Professor Fatovic’s research focuses primarily on the development of liberalism and modern constitutionalism in seventeenth- and eighteenth-century political thought, especially at the American Founding. Much of his research has explored how liberal political thinkers such as John Locke, Alexander Hamilton, and Thomas Jefferson have addressed the limits of the law and the dangers of discretionary power in dealing with emergencies and other extraordinary occurrences. He is particularly interested in the relevance of their ideas to current debates over the tensions between emergency powers and the rule of law in the context of the “war on terror.” His first book, Outside the Law: Emergency and Executive Power (The John Hopkins University Press, 2009), examines the extra-legal powers of the executive in liberal constitutional thought from John Locke to the creation of the American presidency.
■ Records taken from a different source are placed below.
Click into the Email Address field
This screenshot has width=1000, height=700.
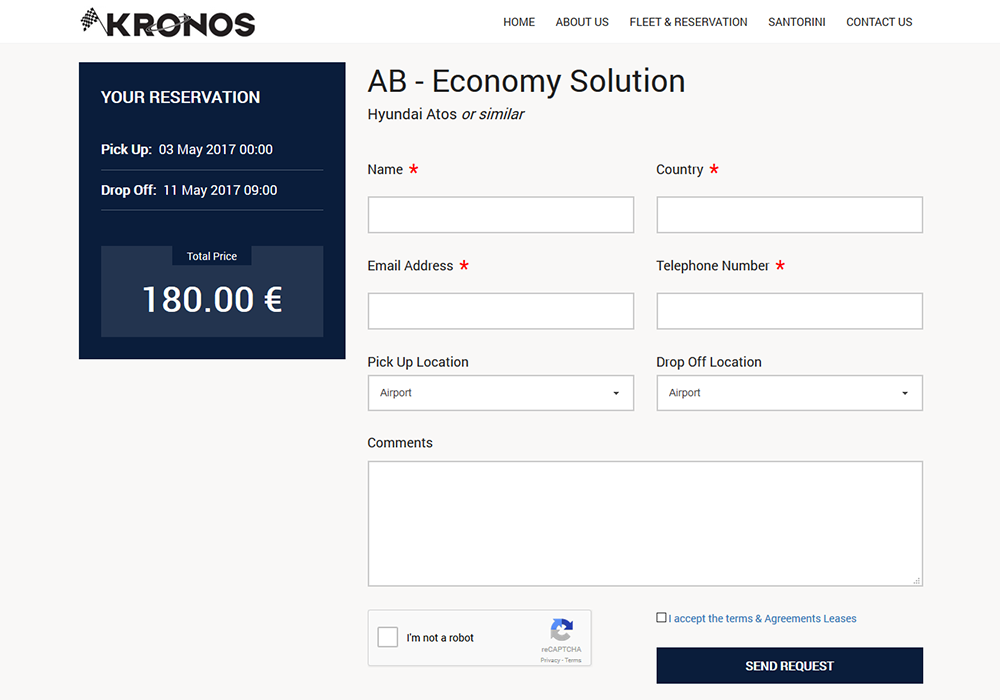tap(501, 311)
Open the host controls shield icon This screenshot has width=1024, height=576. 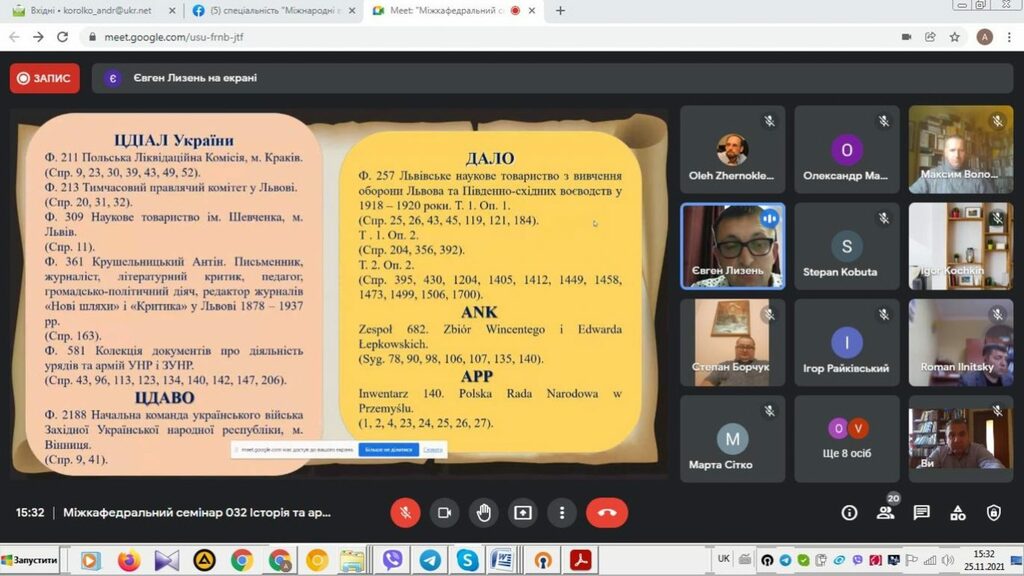[993, 513]
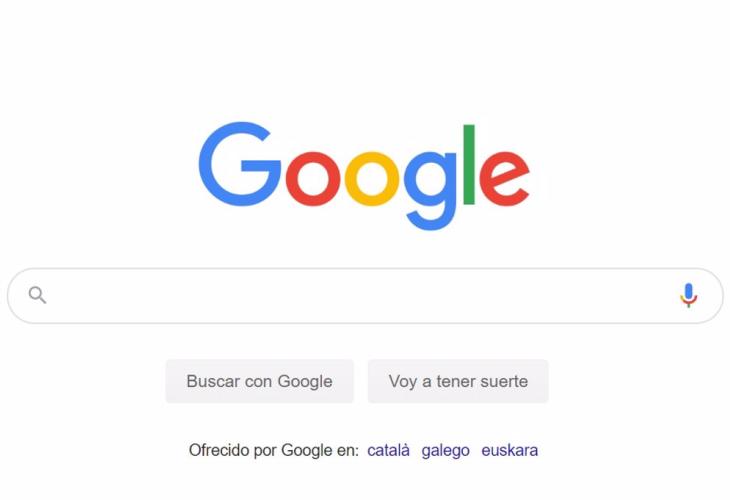730x500 pixels.
Task: Click the green letter l in logo
Action: pos(469,164)
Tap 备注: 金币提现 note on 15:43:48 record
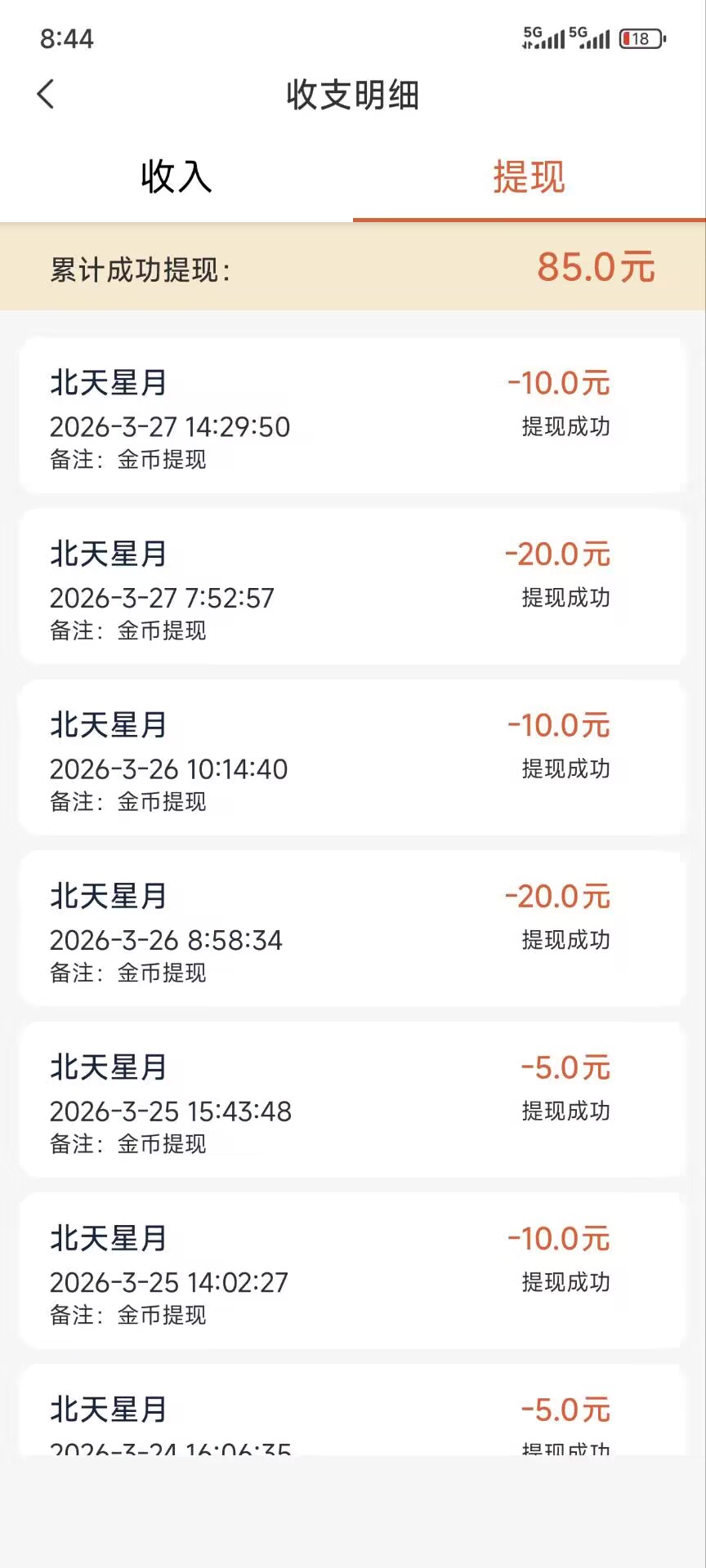Screen dimensions: 706x1568 coord(128,1144)
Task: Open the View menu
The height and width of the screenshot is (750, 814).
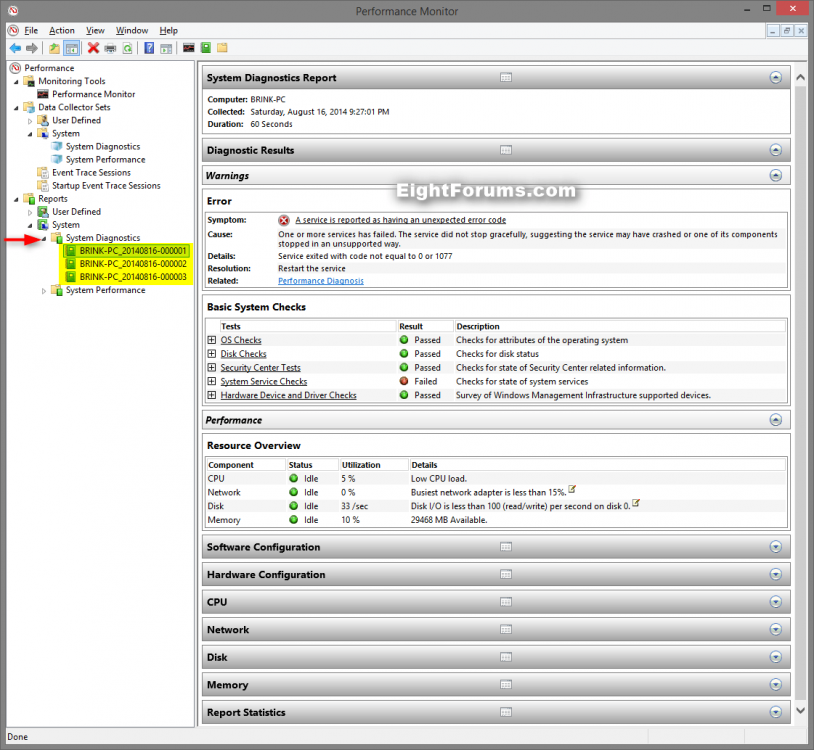Action: tap(95, 30)
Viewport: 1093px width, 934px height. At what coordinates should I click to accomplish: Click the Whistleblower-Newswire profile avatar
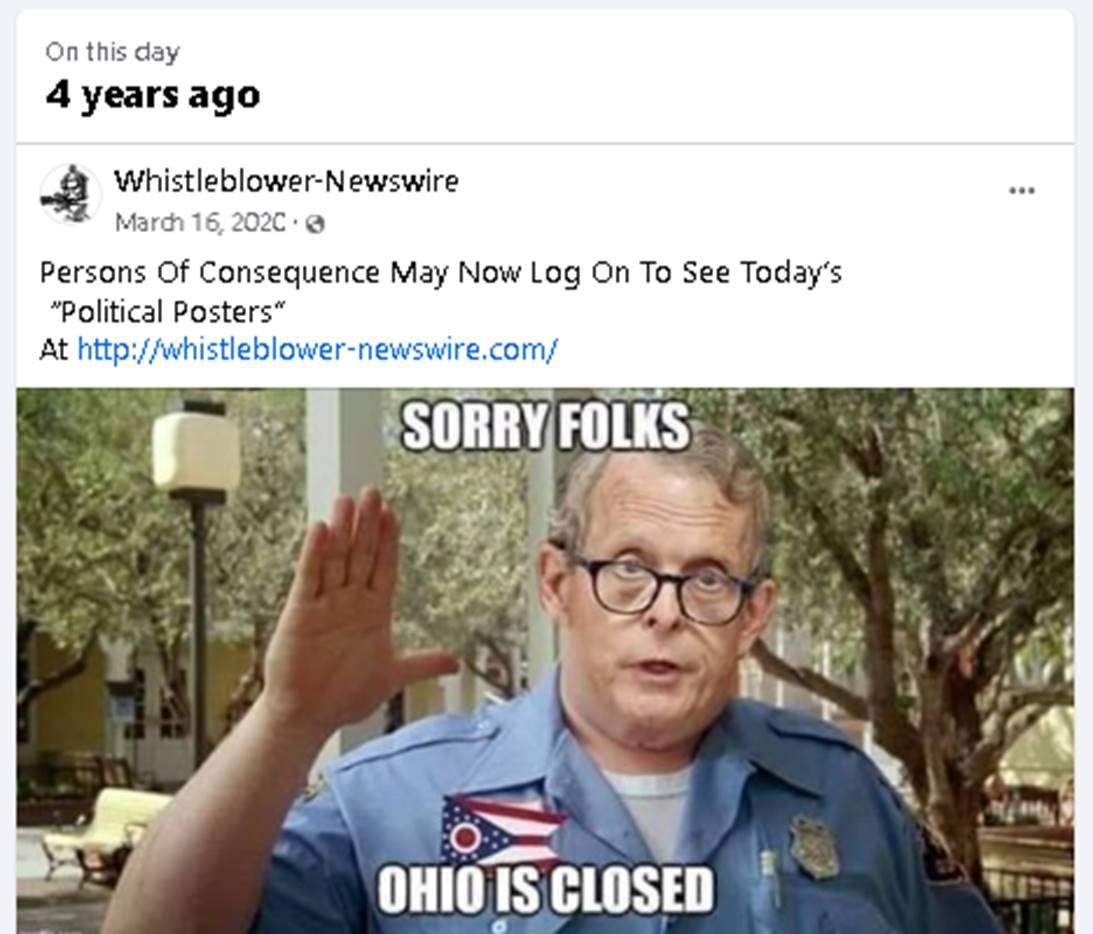[x=70, y=195]
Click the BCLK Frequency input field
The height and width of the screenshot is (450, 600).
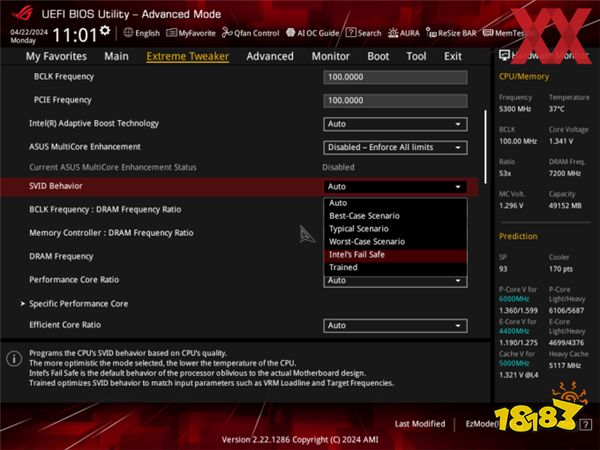pos(396,77)
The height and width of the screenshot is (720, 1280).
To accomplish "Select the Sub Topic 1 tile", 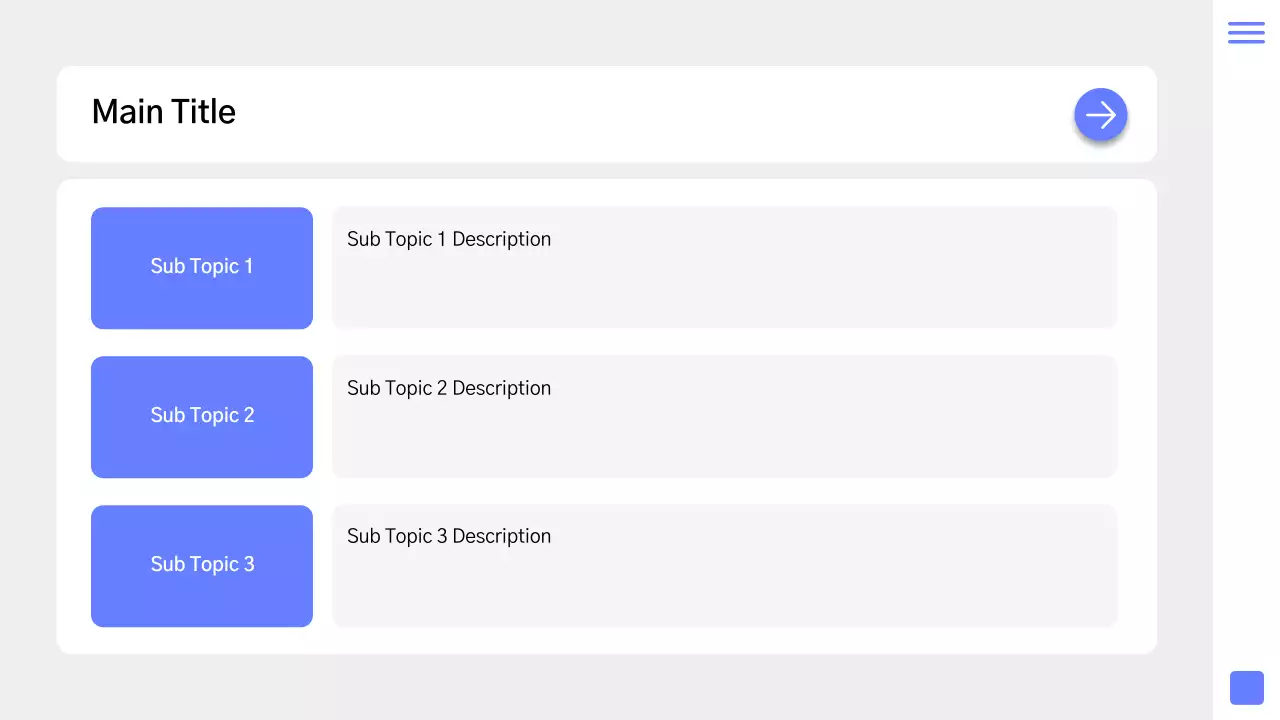I will (x=202, y=300).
Extra-Legal Power and Legitimacy: Perspectives on Prerogative (Oxford University Press, 2013), which was co-edited with Benjamin A. Kleinerman, surveys the ways that different models of emergency power legitimize and constrain the use of extra-legal measures.
In 2015, Professor Fatovic published America’s Founding and the Struggle over Economic Inequality (University of Kansas Press), which surveys debates over the proper role of the government in dealing with various forms of economic inequality during the early decades of the American Republic. He is currently working on a book project that explores how treason has functioned in law and in rhetoric to constitute political authority and legitimacy, fix the boundaries of political community and identity, and establish the parameters of permissible thought.
Professor Fatovic’s articles have appeared in academic journals such as the American Journal of Political Science, Perspectives on Politics, History of Political Thought, Journal of the History of Ideas, American Political Thought, the Maryland Law Review, and Constitutional Studies. He is also the co-editor with Sean Noah Walsh of Interpretation in Political Theory (Routledge, 2016).